Les républicains ont la certitude de défendre la civilisation face aux «élites côtières», des privilégiés irresponsables, méprisant les valeurs américaines et déterminés à imposer leurs folles idées sociétales, abolissant les différences sexuelles, pratiquant un racisme à rebours, flétrissant le drapeau, détruisant la famille, censurant leurs adversaires avec le soutien des grandes entreprises de la haute technologie, de la finance et des médias.

Entre ces deux visions opposées, le dialogue est devenu pratiquement impossible. La politique américaine s’est transformée en un jeu à somme nulle, où le seul objectif est de barrer la route à l’adversaire. Le Congrès est paralysé par un esprit partisan qui préfère, sauf cas exceptionnels, bloquer les lois plutôt que d’accepter le moindre compromis. Le président, contraint de gouverner par décrets aussitôt annulés par son successeur, est devenu largement impuissant. Le troisième pouvoir, celui de la Cour suprême, est devenu un acteur politique à part entière.

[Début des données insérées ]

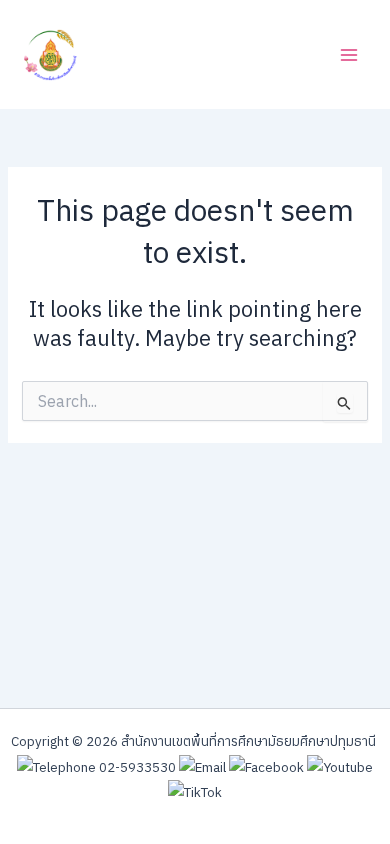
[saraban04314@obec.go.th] (202, 766)
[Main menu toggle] (349, 55)
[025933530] (96, 766)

Dominée par les conservateurs depuis les trois nominations faites par Trump, la cour est largement sortie de son rôle traditionnel d’arbitre, prenant ces dernières semaines une série de décisions radicales. Mettant fin aux protections constitutionnelles de l’avortement, renforçant celles autorisant le port d’armes à feu, réduisant la capacité de l’administration fédérale à réglementer la pollution ou à imposer certaines mesures sur l’immigration, ces arrêts hautement politiques ont encore accru la cassure entre États bleus et États rouges.

Celui sur l’avortement a été le plus retentissant. En rendant aux États le droit de légiférer comme ils l’entendent sur cette pratique, la fin de l’arrêt «Roe vs Wade» a fait émerger presque immédiatement deux légalités distinctes. Seize États ont aussitôt voté ou remis en vigueur des lois restreignant parfois totalement l’accès à l’avortement. Une vingtaine d’autres ont annoncé qu’ils entendaient protéger ce droit, parfois sans limites. Les trois États de la côte Ouest – la Californie, l’Oregon et l’État de Washington – ont même créé un bloc territorial où cette pratique sera garantie. La cour a précisé qu’il était inconstitutionnel de poursuivre les personnes allant avorter dans un autre État. Ce qui n’a pas empêché certains États, comme celui du Texas, de voter des lois dans ce sens.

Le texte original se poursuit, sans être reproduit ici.